Atualmente filiado ao União Brasil, Capez quer voltar a ser deputado
estadual. “Essa é uma pergunta que não tem nem cabimento, quando a
Constituição e a legislação admitem isso”, irritou-se, quando questionei
se considerava ético receber salários do MPSP para ser candidato.
Capez tem o privilégio – garantido por lei
a todos membros do MPSP – de escolher entre os vencimentos de promotor
ou do cargo político que ocupem. Na prática, é o direito de escolher o
maior salário. Capez optou por seguir recebendo do MPSP, que paga a seus
promotores quase o dobro do que recebe o governador do estado. Assim,
em dezembro passado, recebeu R$ 35.462,22 de salário base, acrescidos de
R$ 17.731,11 a título de gratificação natalina. Após os descontos,
levou R$ 30.128,88 líquidos.
‘Se a lei me permite isso, não vejo nenhum incômodo’.
Mesmo
em casos como os de Fernando Capez e Marcos Lelis, é questionável o
privilégio de poder se candidatar sem deixar o cargo, contrariando o que
determina a Constituição, me disse Conrado Hübner Mendes.
“Uma coisa é dizer que você tem direito adquirido a um regime
original de aposentadoria. Outra coisa é você dizer que tem direito
adquirido a uma regra anti-republicana que prejudica a instituição”, ele
argumentou, comentando a decisão do TSE de permitir candidaturas de
membros do MP que ingressaram na carreira antes da Constituição de 1988.
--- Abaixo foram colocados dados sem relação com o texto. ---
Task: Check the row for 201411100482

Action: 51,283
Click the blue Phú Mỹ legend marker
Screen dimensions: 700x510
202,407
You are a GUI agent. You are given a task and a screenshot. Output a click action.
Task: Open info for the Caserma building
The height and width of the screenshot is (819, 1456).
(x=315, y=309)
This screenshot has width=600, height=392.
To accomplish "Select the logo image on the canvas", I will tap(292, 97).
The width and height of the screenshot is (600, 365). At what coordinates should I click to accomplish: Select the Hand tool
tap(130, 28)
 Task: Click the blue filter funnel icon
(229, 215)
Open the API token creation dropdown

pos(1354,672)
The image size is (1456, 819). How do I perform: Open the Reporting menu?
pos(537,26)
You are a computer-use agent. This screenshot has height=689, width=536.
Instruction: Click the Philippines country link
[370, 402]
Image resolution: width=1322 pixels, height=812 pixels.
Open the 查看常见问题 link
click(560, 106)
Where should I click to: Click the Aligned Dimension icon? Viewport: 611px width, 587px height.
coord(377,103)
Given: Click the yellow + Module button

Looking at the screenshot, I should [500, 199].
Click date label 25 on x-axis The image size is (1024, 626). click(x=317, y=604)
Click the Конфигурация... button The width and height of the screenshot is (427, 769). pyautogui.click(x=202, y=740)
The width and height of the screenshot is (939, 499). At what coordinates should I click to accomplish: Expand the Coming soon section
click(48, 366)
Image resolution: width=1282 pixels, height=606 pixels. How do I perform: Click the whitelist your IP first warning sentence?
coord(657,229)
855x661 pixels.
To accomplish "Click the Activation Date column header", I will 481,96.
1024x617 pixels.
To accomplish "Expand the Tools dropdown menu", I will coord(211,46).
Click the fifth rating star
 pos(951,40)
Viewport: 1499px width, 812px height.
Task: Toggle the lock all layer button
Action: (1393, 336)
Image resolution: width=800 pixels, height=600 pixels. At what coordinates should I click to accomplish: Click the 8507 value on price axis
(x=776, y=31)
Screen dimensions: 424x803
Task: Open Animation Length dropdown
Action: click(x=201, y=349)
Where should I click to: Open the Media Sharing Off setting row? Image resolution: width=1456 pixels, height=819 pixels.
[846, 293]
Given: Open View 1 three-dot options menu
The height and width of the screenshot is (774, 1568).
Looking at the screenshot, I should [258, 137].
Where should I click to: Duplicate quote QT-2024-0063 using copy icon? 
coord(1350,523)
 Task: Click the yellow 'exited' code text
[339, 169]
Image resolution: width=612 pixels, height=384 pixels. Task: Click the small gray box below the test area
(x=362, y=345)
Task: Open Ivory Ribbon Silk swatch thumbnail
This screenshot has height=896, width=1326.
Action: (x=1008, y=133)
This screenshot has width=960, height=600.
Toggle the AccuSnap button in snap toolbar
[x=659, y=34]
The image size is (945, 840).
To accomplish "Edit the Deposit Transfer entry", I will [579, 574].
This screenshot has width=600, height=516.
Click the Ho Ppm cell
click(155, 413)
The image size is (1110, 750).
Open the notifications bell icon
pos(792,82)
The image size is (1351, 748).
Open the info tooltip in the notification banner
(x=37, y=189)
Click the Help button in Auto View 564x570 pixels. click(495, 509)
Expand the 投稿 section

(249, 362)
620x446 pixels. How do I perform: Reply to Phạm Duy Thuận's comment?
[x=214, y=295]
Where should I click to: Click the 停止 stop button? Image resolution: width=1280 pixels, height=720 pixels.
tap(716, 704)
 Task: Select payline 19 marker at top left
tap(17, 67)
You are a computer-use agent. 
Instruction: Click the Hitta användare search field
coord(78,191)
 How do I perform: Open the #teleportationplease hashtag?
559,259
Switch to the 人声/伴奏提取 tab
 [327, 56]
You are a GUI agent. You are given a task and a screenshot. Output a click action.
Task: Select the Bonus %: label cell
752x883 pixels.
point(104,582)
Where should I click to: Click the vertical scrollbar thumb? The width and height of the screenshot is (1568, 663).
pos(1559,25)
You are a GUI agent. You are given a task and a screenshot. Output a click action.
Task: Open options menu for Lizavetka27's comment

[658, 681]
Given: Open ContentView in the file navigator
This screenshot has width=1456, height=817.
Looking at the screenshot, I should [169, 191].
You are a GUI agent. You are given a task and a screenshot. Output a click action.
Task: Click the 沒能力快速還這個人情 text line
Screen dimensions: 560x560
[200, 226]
“Uma instituição de estado não pode ser impedida de ser mais
republicana porque um membro individual diz que tem direito adquirido ao
regime anterior. Não só de remuneração, mas de configuração da função”.
Mendes prosseguiu: “Em 1988 foi assim, muitas regras
anti-republicanas anteriores foram vistas como ‘direito adquirido’ [após
a promulgação da Constituição]. E quem disse isso foram os próprios
atores que se beneficiam com isso, em prejuízo das instituições e em
nome de direitos individuais. Historicamente, nas transições jurídicas, a
magistocracia nunca perde. Sempre arranja um modo de acomodar os
interesses individuais dos membros que gozam de privilégios. Em prejuízo
das instituições. E chamam isso de direito adquirido ou de
‘interpretação técnica do direito’. Mas é outra coisa”.